Bucknill made a name for himself in many ways. He held a high position among the physicians who devoted themselves to the treatment of insanity, and Sir James Crichton Browne, F.R.S., says of him, ‘For twenty years he was the acknowledged and dignified head of his department in this country, and mingled on an equal footing with all the finest intellects of his times.’ He took an enlightened view of the method to be adopted in the treatment of patients under his care, and thought that the more wealthy among them should be nursed and cared for in houses of their own, that they might enjoy life as far as possible. In general literature he turned his knowledge of psychology and lunacy to excellent account by writing two criticisms upon Shakespeare and his works, in which he dealt with the psychology of the dramatist and the mad people depicted in his plays. He was an ardent sportsman, being especially proficient in fishing, hunting, sailing, coursing, and shooting with the rifle. In 1852 he was actively engaged in obtaining the sanction of the war office to the enrolment of a corps of citizen soldiers under the name of the Exeter and South Devon volunteers, and with the help of the Earl Fortescue, the lord-lieutenant of the county, he effected his purpose. This corps was highly successful and proved the nucleus of the present volunteer system. Bucknill threw himself heart and soul into the new movement, was the first recruit sworn into this the first regiment of volunteers established under the system, and throughout his service chose to remain in the ranks rather than accept a commission. His services in connection with the volunteer movement were afterwards recognised by the erection, by public subscription, of a handsome memorial, with a medallion of Bucknill thereon, in Northernhay, near Exeter castle. The memorial was unveiled by H.R.H. the Duke of Cambridge, commander-in-chief, in 1895.
His works are:
- ‘Unsoundness of Mind in relation to Criminal Acts,’ an essay to which the first Sugden prize was awarded by the King and Queen's College of Physicians in Ireland, London, 8vo, 1854; 2nd edit. 1857.

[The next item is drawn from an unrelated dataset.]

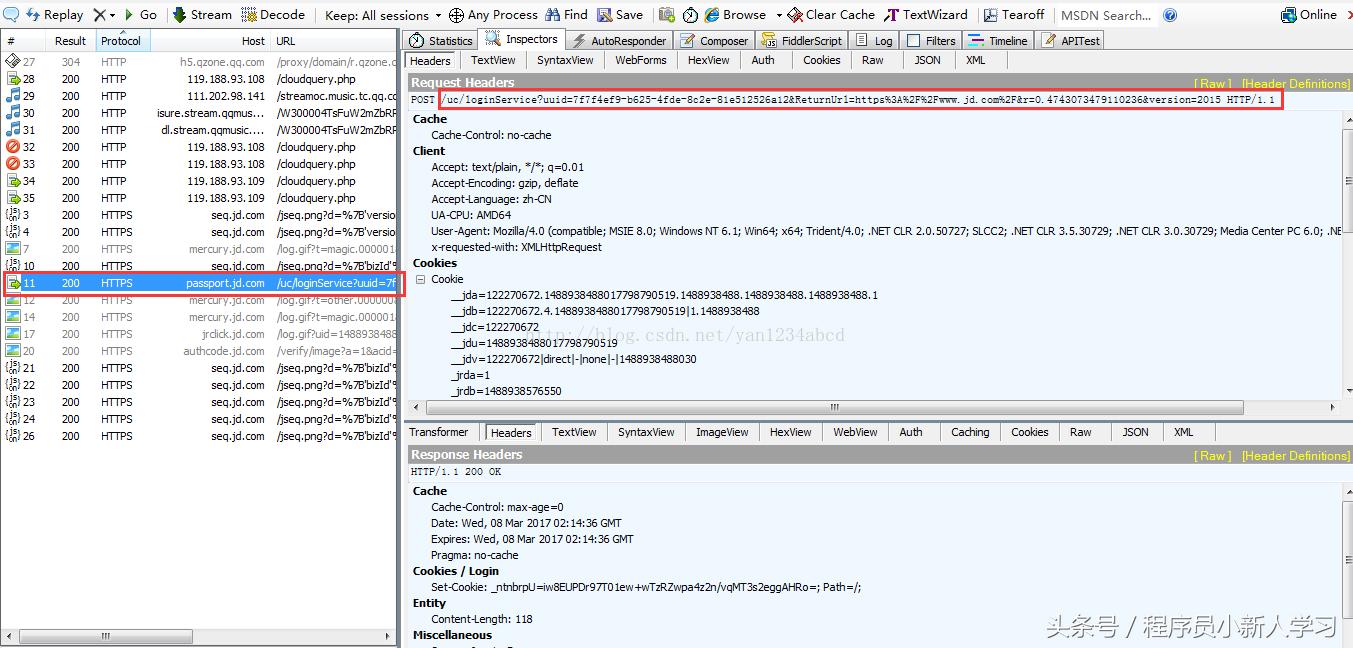This screenshot has height=648, width=1353.
Task: Open Header Definitions for the response
Action: [1294, 455]
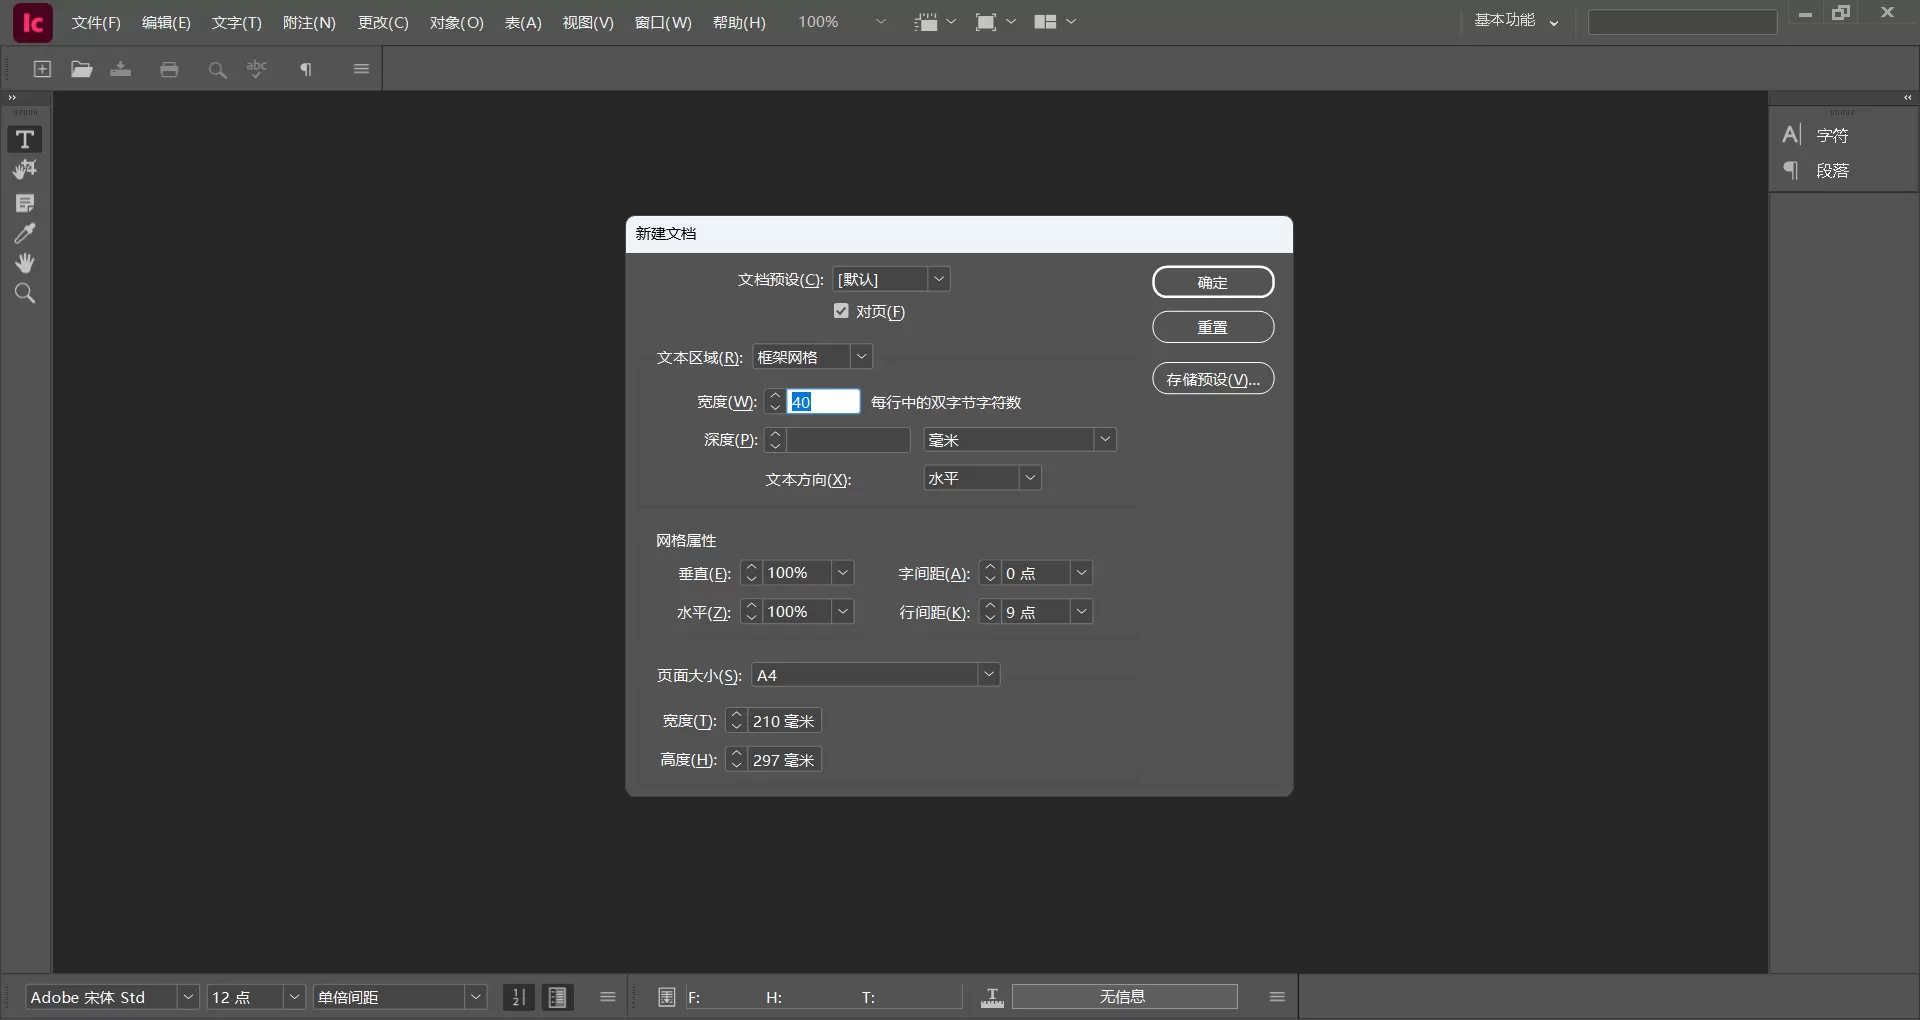Click the search field at top right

- ‘A Manual of Psychological Medicine,’ London, 1858, 8vo; 2nd edit. 1862; 3rd edit. 1874; 4th edit. 1879, written conjointly with Daniel Hack Tuke [q. v.] Bucknill wrote the chapters dealing with diagnosis, pathology, and treatment; Tuke the sections on lunacy law, classification, and causation. The book was for many years the standard text-book on psychological medicine.
- ‘The Psychology of Shakespeare,’ London, 1859, 8vo; 2nd edit. revised, including ‘The Mad Folk of Shakespeare,’ ‘Psychological Essays,’ &c., London, 1867, 8vo; the essays deal with Macbeth, Hamlet, Ophelia, King Lear, Timon of Athens, Constance, Jacques, Malvolio, Christopher Sly, and the ‘Comedy of Errors.’
- ‘The Medical Knowledge of Shakespeare,’ London, 1860, 8vo, a companion volume to Lord Campbell's work on ‘Shakespeare's Legal Acquirements.’
- ‘Habitual Drunkenness and Insane Drunkards,’ London, 8vo, 1878. He edited ‘The Asylum Journal of Mental Science’ from 1853 to 1855; he then transformed it into the ‘Journal of Mental Science,’ which he continued to edit until 1862.
He also helped to found ‘Brain: a Journal of Neurology’ in 1878.
[Obituary notice in the Journal of Mental Science, vol. xliii. 1897, p. 885; additional information kindly given by Lieut.-Col. J. T. Bucknill, R.E.]